Educational Leadership and Policies

First Advisor

Leigh D’Amico

Abstract

History education provides a valuable asset in the education of youth from the integration of disciplines to the opportunity to stimulate higher order thinking in high school students. However, little research before the 1990’s had been done to improve the century old pedagogy of presentation and memorization. This study looked at the historical thinking skills of sourcing, contextualization and corroboration, presented in Sam Wineburg’s (1991b) research comparing high school students with professional historians. This mixed methods study explored the impact of focused instruction in high school social studies classrooms using the three historical thinking skills to determine the effectiveness of this instruction as a tool to learn the skills in a way that the students could evaluate historical events using the skills.
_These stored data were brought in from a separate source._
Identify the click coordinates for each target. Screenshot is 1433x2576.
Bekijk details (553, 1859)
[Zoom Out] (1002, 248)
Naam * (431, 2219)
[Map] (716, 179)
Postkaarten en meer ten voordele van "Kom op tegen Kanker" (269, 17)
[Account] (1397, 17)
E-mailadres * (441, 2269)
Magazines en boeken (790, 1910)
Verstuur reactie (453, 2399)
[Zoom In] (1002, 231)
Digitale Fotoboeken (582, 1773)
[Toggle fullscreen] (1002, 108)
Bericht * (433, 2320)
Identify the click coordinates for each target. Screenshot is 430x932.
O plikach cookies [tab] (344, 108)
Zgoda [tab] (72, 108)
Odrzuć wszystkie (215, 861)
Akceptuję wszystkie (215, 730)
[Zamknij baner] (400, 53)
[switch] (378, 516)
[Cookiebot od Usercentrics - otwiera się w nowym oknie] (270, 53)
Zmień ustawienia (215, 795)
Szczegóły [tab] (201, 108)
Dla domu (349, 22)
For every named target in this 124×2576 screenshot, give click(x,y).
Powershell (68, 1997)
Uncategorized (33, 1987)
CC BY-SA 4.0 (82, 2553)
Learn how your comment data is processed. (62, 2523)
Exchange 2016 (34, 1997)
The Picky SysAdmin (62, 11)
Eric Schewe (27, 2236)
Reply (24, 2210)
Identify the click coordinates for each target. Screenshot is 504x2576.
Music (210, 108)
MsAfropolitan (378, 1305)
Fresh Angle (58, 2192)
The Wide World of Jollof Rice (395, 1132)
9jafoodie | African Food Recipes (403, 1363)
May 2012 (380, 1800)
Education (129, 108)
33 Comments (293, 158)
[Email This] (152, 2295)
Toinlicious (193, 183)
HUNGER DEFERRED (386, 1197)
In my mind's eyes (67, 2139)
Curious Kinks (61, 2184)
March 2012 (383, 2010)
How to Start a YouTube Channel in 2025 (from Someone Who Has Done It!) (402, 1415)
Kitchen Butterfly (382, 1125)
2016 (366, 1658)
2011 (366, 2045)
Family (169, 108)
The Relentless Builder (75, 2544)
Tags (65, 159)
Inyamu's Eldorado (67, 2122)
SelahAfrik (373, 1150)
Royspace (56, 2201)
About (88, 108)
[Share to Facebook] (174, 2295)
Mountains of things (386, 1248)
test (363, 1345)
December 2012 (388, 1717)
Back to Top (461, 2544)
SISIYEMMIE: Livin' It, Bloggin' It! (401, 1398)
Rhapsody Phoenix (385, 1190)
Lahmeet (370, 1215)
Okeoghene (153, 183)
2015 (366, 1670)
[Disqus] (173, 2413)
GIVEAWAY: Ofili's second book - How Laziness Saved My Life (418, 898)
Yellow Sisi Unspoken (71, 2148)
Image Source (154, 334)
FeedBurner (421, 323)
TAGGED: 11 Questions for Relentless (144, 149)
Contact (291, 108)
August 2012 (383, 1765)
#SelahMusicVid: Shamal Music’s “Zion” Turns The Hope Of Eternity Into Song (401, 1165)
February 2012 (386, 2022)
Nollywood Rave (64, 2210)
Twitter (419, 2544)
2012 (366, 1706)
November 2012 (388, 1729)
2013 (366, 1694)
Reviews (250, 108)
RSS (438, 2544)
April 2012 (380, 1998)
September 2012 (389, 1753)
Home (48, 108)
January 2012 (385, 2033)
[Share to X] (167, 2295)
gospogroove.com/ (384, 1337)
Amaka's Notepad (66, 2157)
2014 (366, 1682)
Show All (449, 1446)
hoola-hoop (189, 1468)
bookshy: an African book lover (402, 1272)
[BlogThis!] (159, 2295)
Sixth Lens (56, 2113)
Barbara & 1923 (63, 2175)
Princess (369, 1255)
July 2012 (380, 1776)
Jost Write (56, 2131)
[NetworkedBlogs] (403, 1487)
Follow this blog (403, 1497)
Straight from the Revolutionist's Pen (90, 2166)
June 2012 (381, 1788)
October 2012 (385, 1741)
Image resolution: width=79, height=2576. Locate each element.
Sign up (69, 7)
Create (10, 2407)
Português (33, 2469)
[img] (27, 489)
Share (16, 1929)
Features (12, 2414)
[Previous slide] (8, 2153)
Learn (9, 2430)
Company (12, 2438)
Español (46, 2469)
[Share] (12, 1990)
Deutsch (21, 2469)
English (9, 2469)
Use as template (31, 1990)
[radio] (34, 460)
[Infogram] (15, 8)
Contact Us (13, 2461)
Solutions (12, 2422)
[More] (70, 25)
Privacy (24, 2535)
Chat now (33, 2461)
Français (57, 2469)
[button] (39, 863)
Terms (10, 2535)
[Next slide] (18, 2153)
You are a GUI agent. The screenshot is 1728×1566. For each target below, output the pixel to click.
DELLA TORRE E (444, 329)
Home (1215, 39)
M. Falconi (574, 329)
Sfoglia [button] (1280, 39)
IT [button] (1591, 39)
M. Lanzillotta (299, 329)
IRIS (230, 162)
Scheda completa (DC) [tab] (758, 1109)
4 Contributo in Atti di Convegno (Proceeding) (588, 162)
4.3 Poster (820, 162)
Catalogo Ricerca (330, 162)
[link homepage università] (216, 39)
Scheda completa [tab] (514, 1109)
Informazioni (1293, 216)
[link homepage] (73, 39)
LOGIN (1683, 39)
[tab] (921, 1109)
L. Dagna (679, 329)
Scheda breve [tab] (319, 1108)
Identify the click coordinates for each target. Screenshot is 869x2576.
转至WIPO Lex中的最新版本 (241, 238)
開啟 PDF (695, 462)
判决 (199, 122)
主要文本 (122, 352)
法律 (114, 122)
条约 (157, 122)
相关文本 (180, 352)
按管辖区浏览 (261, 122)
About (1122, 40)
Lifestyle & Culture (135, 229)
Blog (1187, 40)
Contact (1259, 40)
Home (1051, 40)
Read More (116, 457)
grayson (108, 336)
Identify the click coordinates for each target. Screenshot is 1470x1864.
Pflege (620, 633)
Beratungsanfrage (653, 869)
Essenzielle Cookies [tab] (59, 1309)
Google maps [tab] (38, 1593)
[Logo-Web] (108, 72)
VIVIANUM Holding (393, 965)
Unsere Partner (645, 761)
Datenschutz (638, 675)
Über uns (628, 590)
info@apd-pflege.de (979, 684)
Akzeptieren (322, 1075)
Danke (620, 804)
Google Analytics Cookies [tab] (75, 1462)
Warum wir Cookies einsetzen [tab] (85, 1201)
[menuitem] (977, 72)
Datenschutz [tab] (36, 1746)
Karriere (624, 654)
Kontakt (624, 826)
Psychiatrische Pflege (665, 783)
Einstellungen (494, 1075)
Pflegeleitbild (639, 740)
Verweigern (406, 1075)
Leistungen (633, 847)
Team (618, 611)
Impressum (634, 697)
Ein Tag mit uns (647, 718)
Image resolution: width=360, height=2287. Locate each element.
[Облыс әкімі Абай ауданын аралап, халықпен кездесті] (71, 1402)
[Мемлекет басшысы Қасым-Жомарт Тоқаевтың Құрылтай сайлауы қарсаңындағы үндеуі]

The participants, high school sophomores, showed modest improvement in the skills of sourcing and contextualization, and they showed minimal improvement in the skill of corroboration. The intervention required a 50% increase in lessons focused on contextualization due to student confusion, but this led to the highest improvement of skill level. Sourcing and corroboration showed measured improvement in four and six students respectively. Overall, the intervention led to student improvement in all areas, and extended lessons and expanded curriculum could result in extensive improvement in historic thinking skills.